至れり尽せりでなんだか涙まで出てきてしまった。
「うう・・・」
「おいおい、泣くこたあねえだろ。そんなに腹減ってたのか?だったら言ってくれりゃあ早めに稽古やめてたのによ」
「うぐっ・・・ぐすっ・・・いいえ、そうじゃない、そうじゃないんです。 あの、僕今日は本当に色々あって・・・魔王に会うって意気込んではいたけども・・・気づいたら知らない土地だしスライムに殺されかけたり、それで初めて会うはずなのに、キングさんすっごく優しくて・・・それで僕・・・ほんどにありがどうございまず・・・!!」
拓海は心からキングに感謝をした。
異世界へ来て、最初に会った人物がキングでなかったとしたら、拓海はそう考えると今のこの状況に感謝しかなかった。

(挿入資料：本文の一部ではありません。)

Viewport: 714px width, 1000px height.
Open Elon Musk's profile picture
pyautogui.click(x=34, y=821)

思えば、こんなに人に親切にしてもらえたのは初めてなのではないだろうか。
情緒不安定みたいだが仕方なかろう、出したくて出るわけではないのだ、涙は。
「不安だったろ。なあに、こんなのはお互いさまだ。狩人の教えその2だ。
人間助け合い、ってな。また今度俺が困ってたらお前さんが俺を助けてくれりゃそれでいい」
「ううう・・・キングさああああああん!!!」
耐えきれず号泣してしまう拓海だった。
こんな風に泣くのは一体いつ以来だっただろうか。
日本での拓海は、どこか自分自身もまわりの世界のことも色あせて見えていた。だから感情が揺り動くことなどなかった。

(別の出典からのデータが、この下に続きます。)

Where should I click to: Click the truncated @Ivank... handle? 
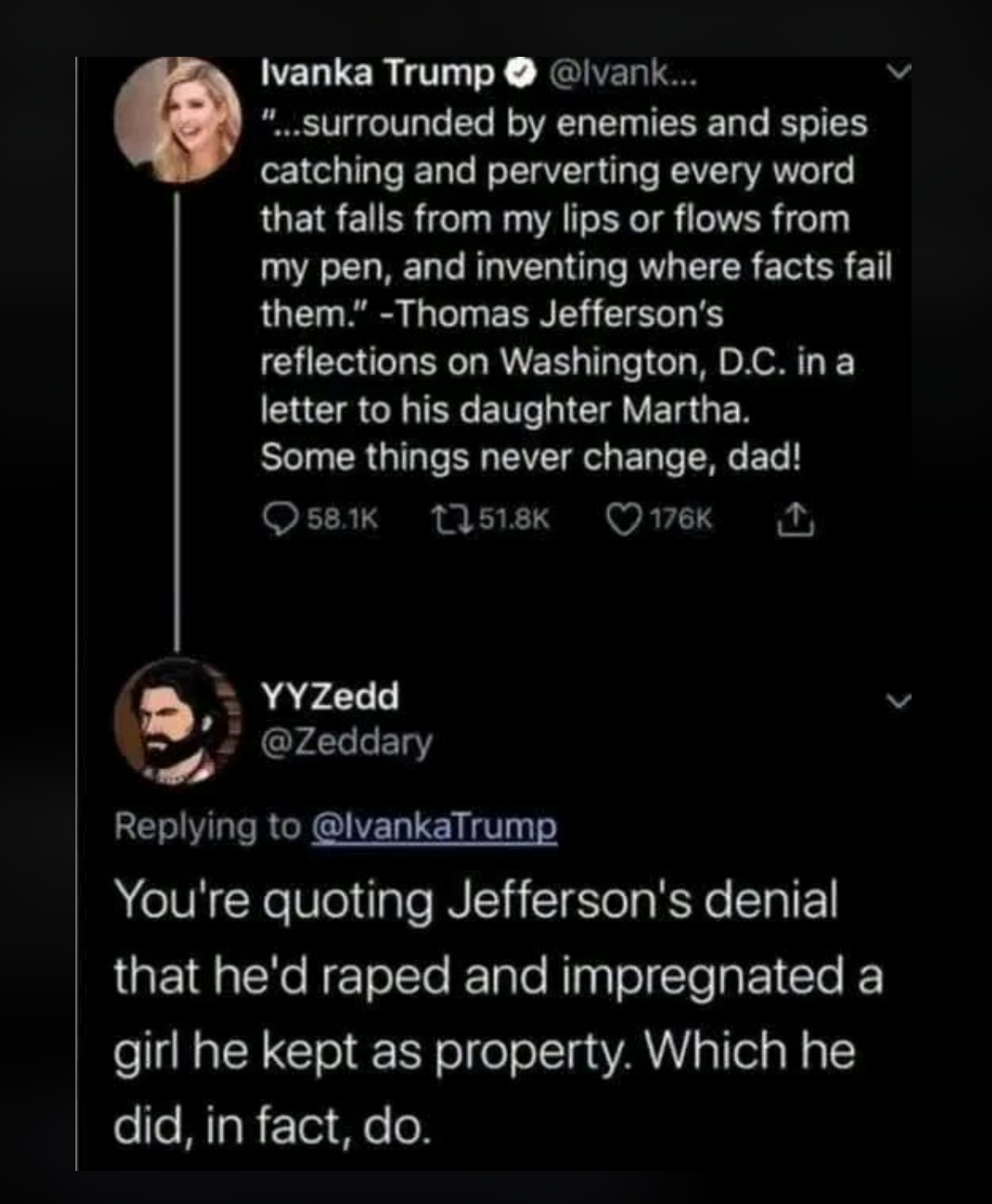click(x=623, y=75)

だが、ここに来て人のやさしさに触れて、拓海の凍っていた心は熱を取り戻したように思える。
「おいおい、ったくしゃあねえな・・・」
「ぐすっ・・・ぼ、ぼぐ・・・ぎんぐざんにあえでっ・・・ほんどによがっだぁ・・・!」
「ははっ、まあ今は泣け。気づいたらなんも記憶がねえ、しかも辺りは魔物の出る草原じゃあ心細かったろう。男が泣くもんじゃないというが俺は逆に涙を流すほど人は強くなれると思ってる。だから泣きたいときは泣け」
なんだかどこかの歌の歌詞みたいなことを言うな、と思ったけど異世界の住人のキングがその歌を知っているわけもない。
その日、拓海は子供のように泣きはらした。